Records from a collection:

____________________

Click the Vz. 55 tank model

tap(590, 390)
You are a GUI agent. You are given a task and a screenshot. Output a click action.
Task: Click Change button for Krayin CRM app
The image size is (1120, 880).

____________________

(EXERCISE) Exactly reproduce the lines of the data above that run from the line containing "Task: Click Change button for Krayin CRM app" through the final one.

(WRITTEN SOLUTION)
Task: Click Change button for Krayin CRM app
The image size is (1120, 880).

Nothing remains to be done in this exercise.